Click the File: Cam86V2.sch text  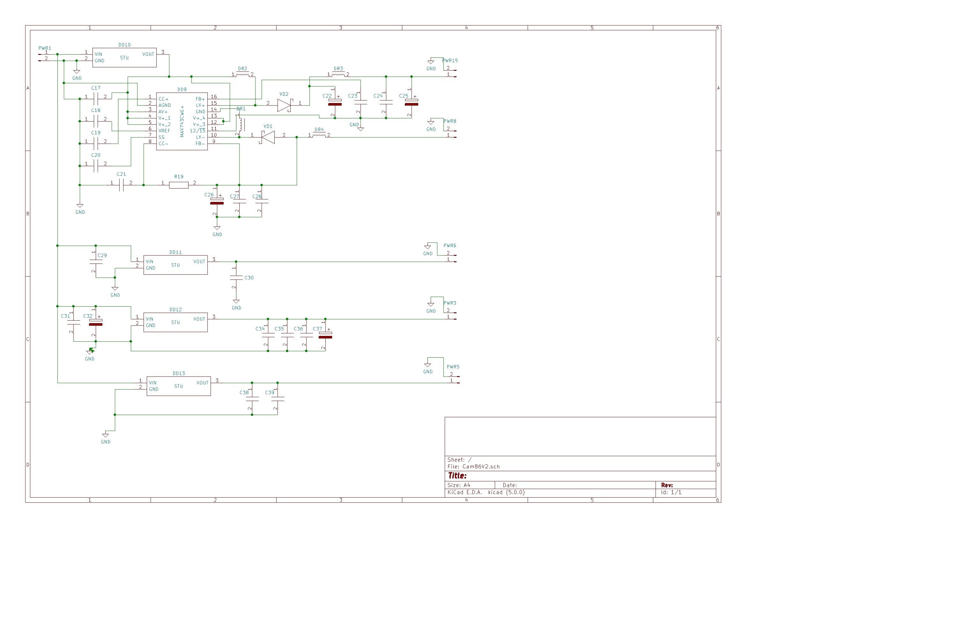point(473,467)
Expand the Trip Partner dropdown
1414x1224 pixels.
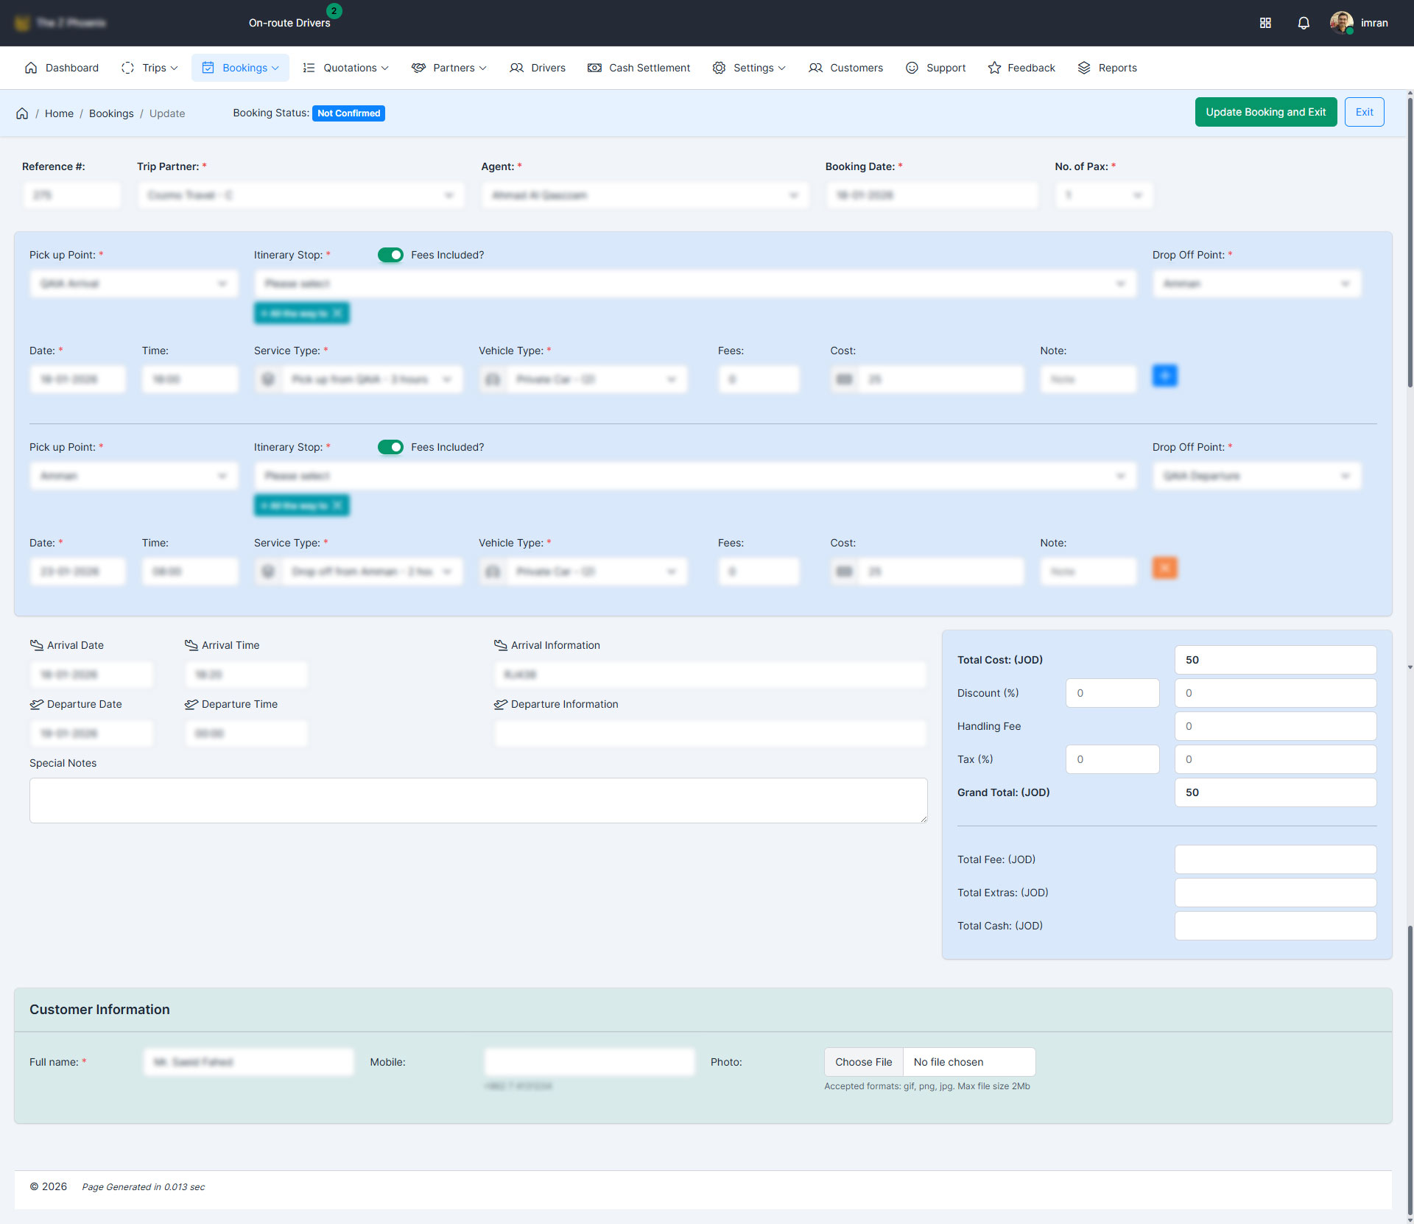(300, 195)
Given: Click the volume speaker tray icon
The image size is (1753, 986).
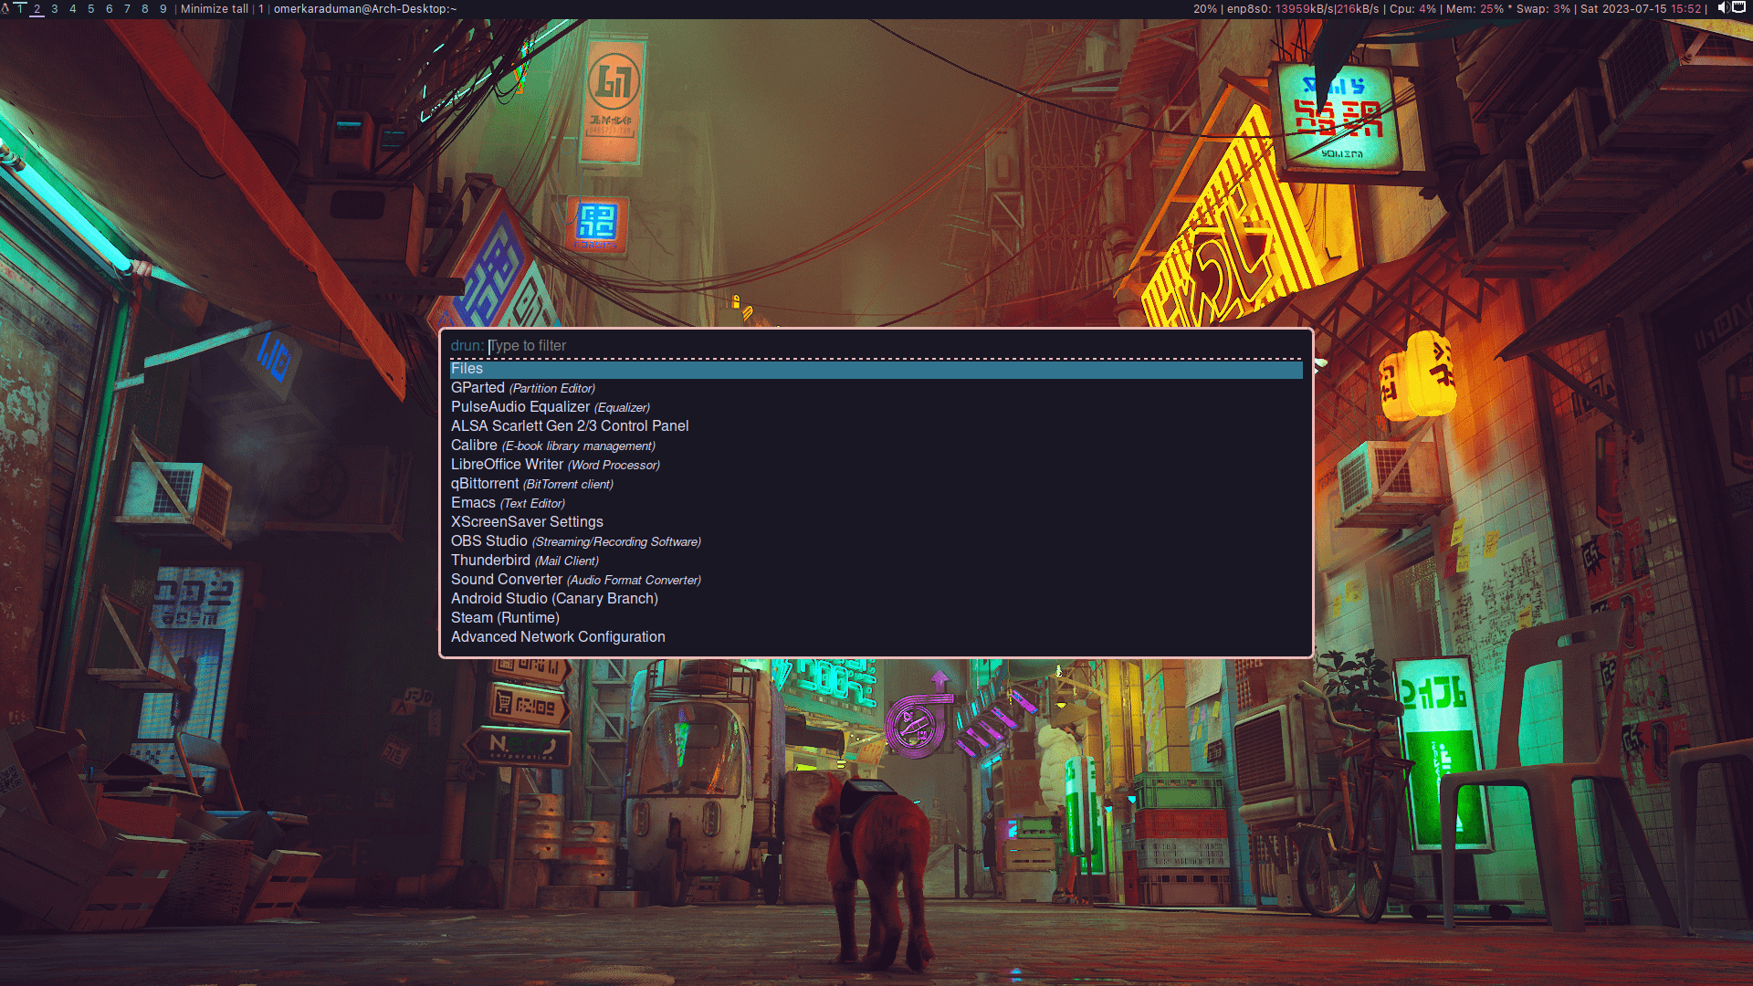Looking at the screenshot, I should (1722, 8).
* * *
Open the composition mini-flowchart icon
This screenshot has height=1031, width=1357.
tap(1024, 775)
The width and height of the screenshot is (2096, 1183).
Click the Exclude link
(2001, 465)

- [TASK TO CARRY OUT]: Search the data above for the word "icon" and show every line that has it.

- [REPLY TO THE TASK]:
Given: Click the volume speaker tray icon
Open the composition mini-flowchart icon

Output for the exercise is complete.